What is Love?

What is Love?

Baby don't hurt me. I've been asking people this question over the last few days. First I'll ask, "Do you think someone can fall in love at first sight?" and the person inevitably says no in their roundabout way. And then I ask the real clincher: "What do you think love is?" I've gotten all kinds of responses. Some say love is a feeling you get deep down when you want to be with someone. Some say it is a choice, a commitment to stay with someone forever. Others say that love is a feeling, a chemical imbalance in the brain that incentivizes attachment and ultimately reproduction. But when they've each asked me what I think, I haven't had an answer.
Because love is a choice, deep down - it's not just about that wild feeling of 'being in love'. And it does make people happy, it brings people together, it gives life...But there's more to it. It goes deeper than that somehow. Why else would soldiers be willing to go off to fight wars to protect people they've never met? Why would mothers and fathers work two, three jobs just to support their children and give them a home? I mean, if it was only a choice - a purely human experience - or just a cognitive phemonon, how would we have the strength to do something like that? So here I go trying to explain the unexplainable again. What a marvelous job. Personally I don't think love can be described as a conventional 'emotion'. In my experience, it has always been more alive than anything, actively moving and interacting with the things around it. However, looking at emotions can help us learn a bit more about humanity and how we experience love. So I made a list of binary emotions:
Happy Confident Carefree Cocky Apathetic Infatuated
Sad Afraid Stressed Insecure Enraged Disgusted
   Just a super quick way of seeing on paper some of the emotions we feel every day but often forget to name specifically. As you can see, many of them really are opposites - it's difficult to be both happy and sad, or both enraged and apathetic about something. On the other hand, some of them feed the other - insecurity feeds cockiness, just as often people act confident to avoid their fears. But where does love fit into this? It could be something like this:
Love
Hate
Because hate is the opposite of love, right?
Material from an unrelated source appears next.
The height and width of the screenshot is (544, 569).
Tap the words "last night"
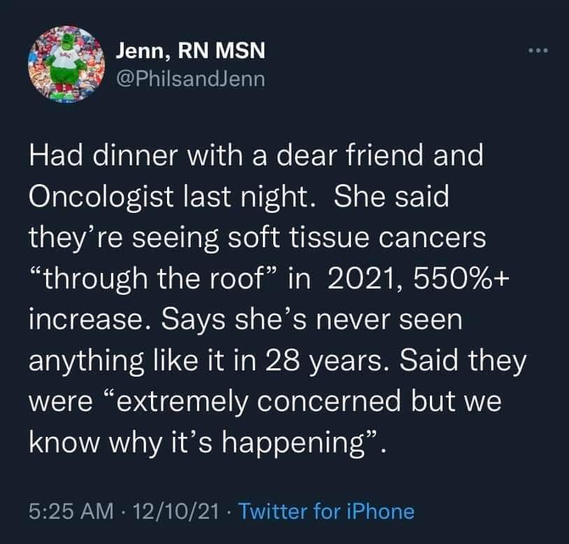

Well, some believe so. If love is viewed as an emotion, then it is considered the strongest positive emotion, just as hate would be the strongest negative emotion. But like I said before, I don't think calling love an emotion really does it justice. So I want to make an alternate proposal. I think each pair of emotions also has a spiritual component, which is related to the emotions but not reliant on them in any way. For example:
Happy
Joyful
Sad
Whereas many will say that joy is just a synonym for happiness, I think it is something else entirely. Happiness is the condition of having fortunate circumstances - being comfortable where you are, and feeling like everything is going your way. But even if your life goes absolutely sour, if you lose everything you know and love and have to fight just to get up in the morning - even then I'd like to argue that you can have joy. Because joy is a choice - you have to want it - and even though you have no control over it, when you really need it, it will be there. It rises up within you like a wave, whether you expect it to or not. If you've felt it the way I have, you know what I mean. So that's the argument I'm making: Emotions are not one dimensional, one or the other, but multidimensional - One can be both sad and joyful because that person's spirit has chosen to find strength, and to not give up, and in response, joy or rest or humility came to seek that person. Applying that lesson to some other emotions, here's a new way of looking at our list:
Happy Confident Carefree Cocky Apathetic Infatuated
Joyful Courageous Peaceful Humble Angry Thankful
Sad Afraid Stressed Insecure Enraged Disgusted
   Now how does this play into our whole discussion on love? Well let me tell you. Like I said before, love is unexplainable. It's a conviction deep down in someone's soul that can't be chained down, can't be trampled on, and can't be ignored. It's uncontrollable, and if we're honest with ourselves, it has a mind of its own. When I look at those characteristics in the middle column - 'courageous,' 'peaceful,' 'humble,' etc. - I see a human experience fully and absolutely uncontained by the world. I see someone untainted by their past, uncorrupted and blameless. As a Christian, I see Jesus. And it's a beautiful depiction of what a human can look like. If we were to look at love as a bathrobe you can choose to put on or take off, it's like all these characteristics are different threads that weave together to form the truest form of love - the perfection that every human being desires deep down. So what is love? Well, it is a choice, in that you have to seek it actively and wholeheartedly if you want to find it. But the reason we can experience love as humans is because it comes to seek us. We can't 'achieve' love no matter how hard we try, but when we take a step towards it, it in turn takes a step towards us, and leads us just a little further into the profound mystery that is life on this crazy Earth. If I had to give love an official name, I would call it God. But God is more than an old man in the heavens making decisions about what college we go to and how much money we make at our jobs. God is the force that binds us all together. The breath in our lungs, the wind blowing through the trees, the post it note your roommate leaves to make you smile...These things are my evidence of love. To me, that is enough proof that God is alive, that love is powerful, and that I am involved in that mystery.

"You don’t love someone for their looks, or their clothes, or for their fancy car, but because they sing a song only you can hear."